The problem: Substitute "label" for "badge" in everything from the first of the lines below down through the line containing "Action: point(164,66)", and reproduce those lines with nothing else changed and the pictures left out.

Listing:
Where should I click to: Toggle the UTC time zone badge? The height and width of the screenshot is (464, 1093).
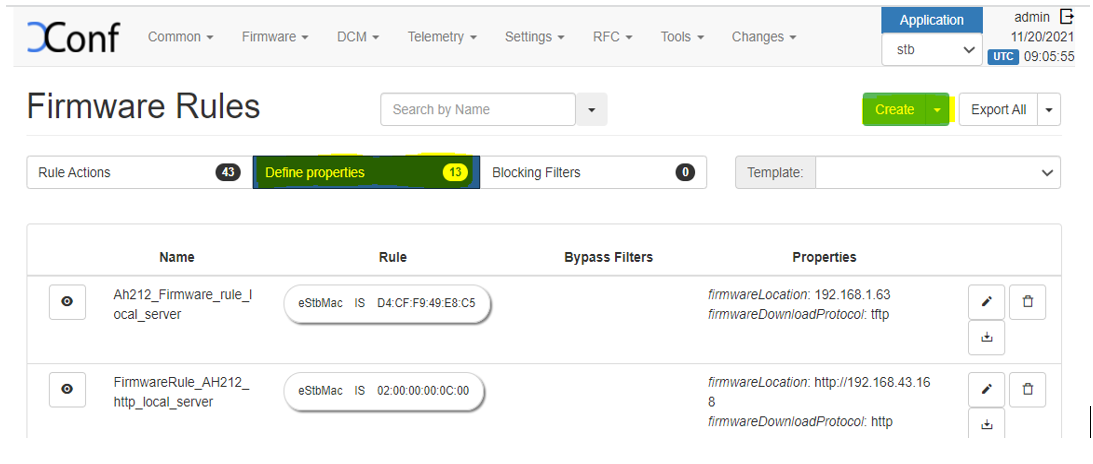click(1002, 57)
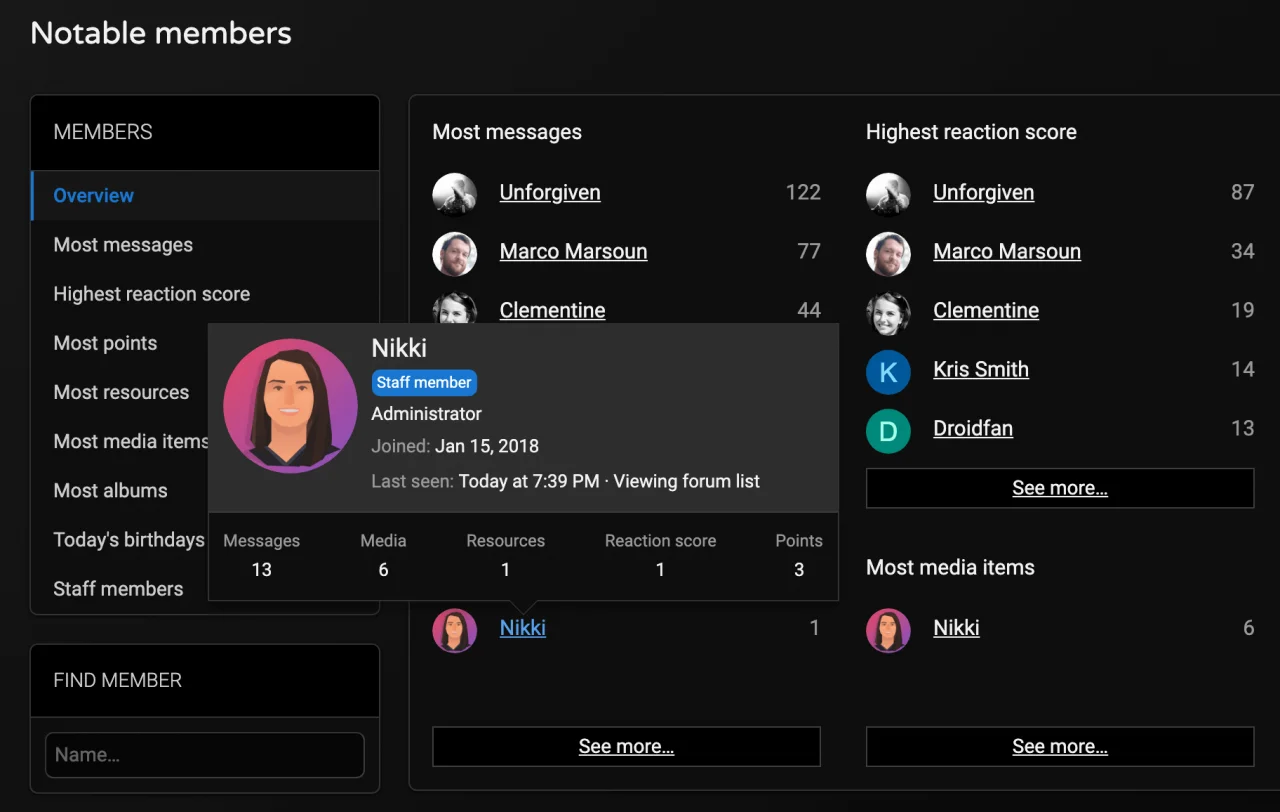Click Kris Smith's blue K avatar
Viewport: 1280px width, 812px height.
888,371
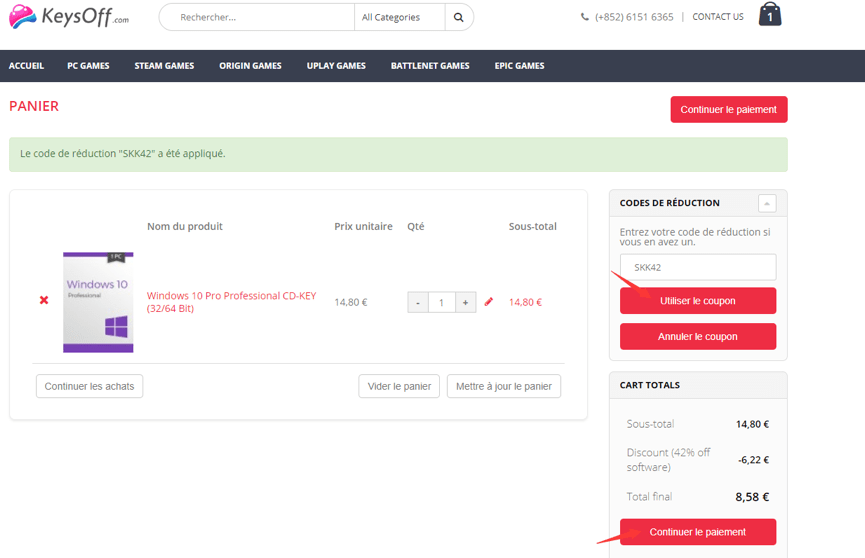The image size is (865, 558).
Task: Open the Steam Games menu
Action: point(164,66)
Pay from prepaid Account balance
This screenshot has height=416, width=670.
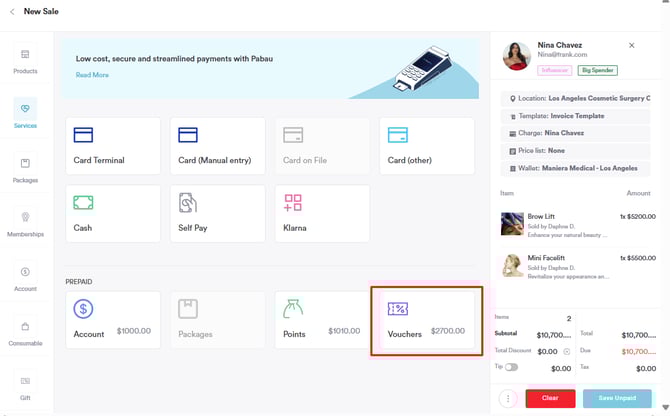(113, 320)
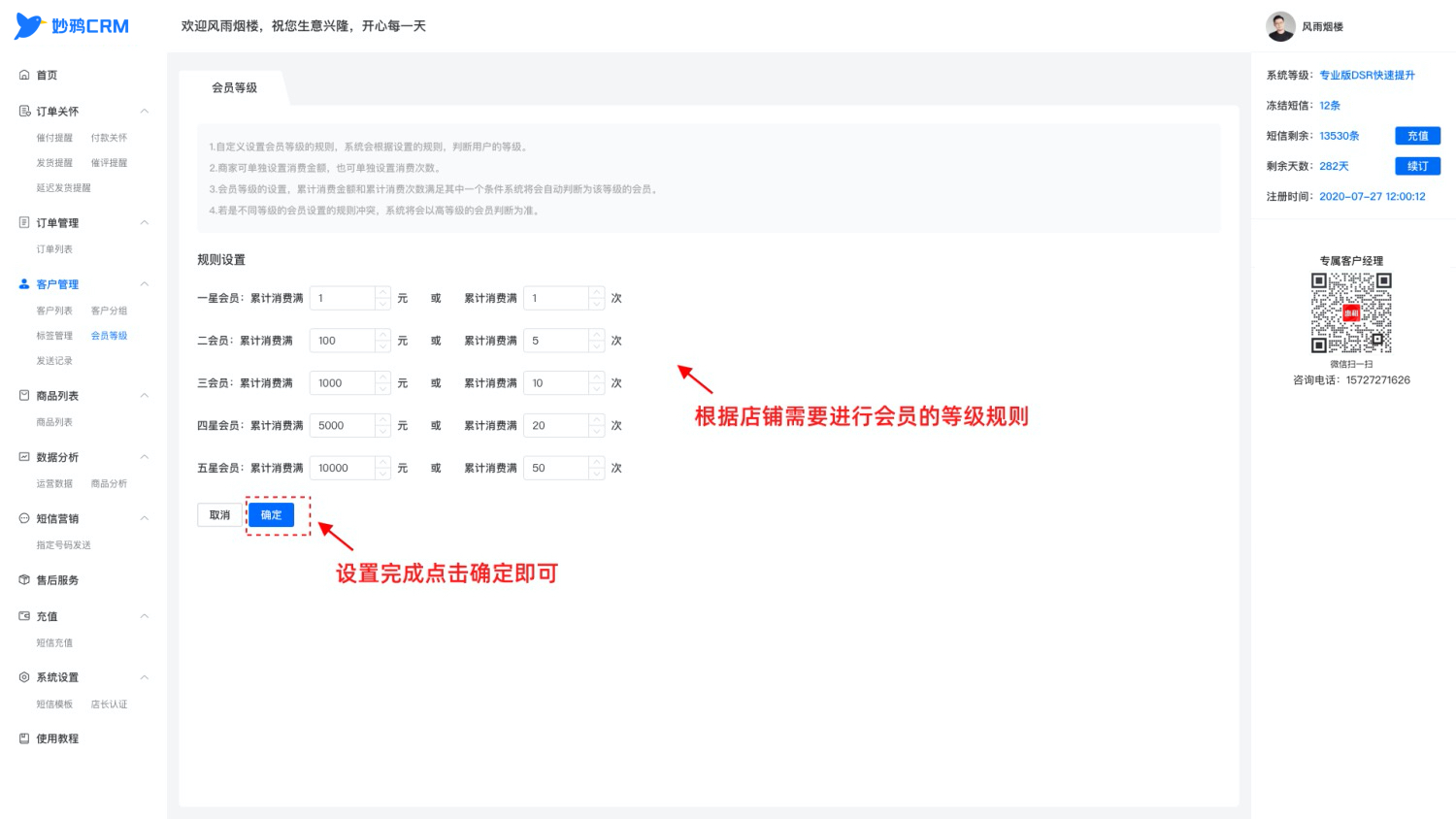This screenshot has width=1456, height=819.
Task: Click the 专属客户经理 QR code
Action: [1351, 312]
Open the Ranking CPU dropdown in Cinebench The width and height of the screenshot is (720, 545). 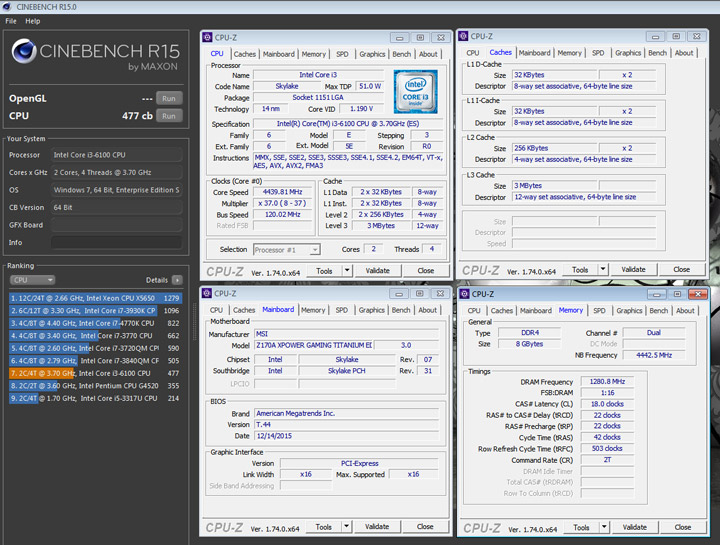pyautogui.click(x=31, y=280)
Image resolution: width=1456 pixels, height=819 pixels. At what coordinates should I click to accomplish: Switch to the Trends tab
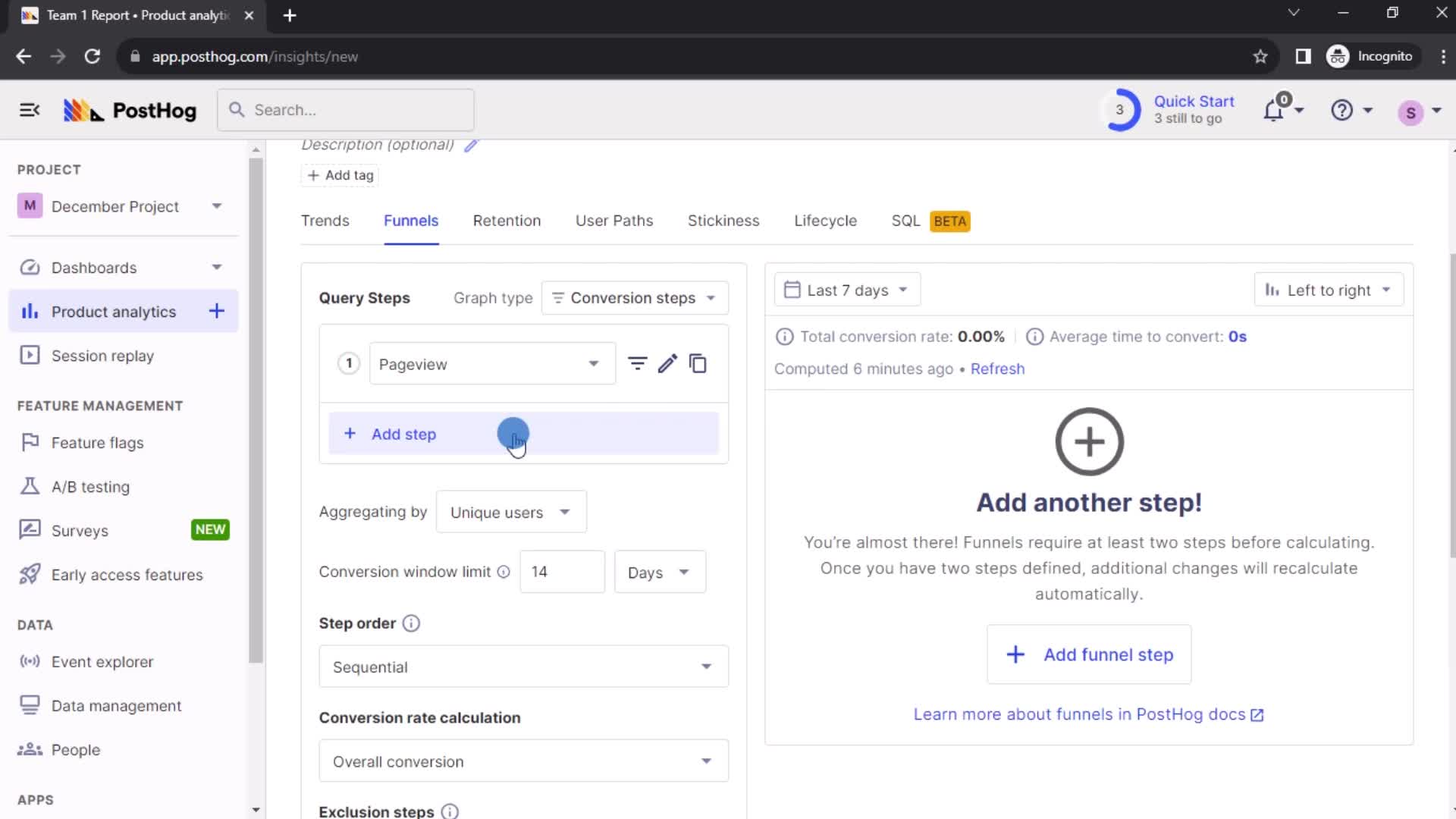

Worked answer:
Where should I click to: Toggle the UTC time zone label? The height and width of the screenshot is (464, 1093).
click(1002, 57)
Click Kris Smith's blue K avatar
Viewport: 1280px width, 812px height.
888,371
The image size is (865, 558).
Task: Open the Steam Games menu
Action: point(164,66)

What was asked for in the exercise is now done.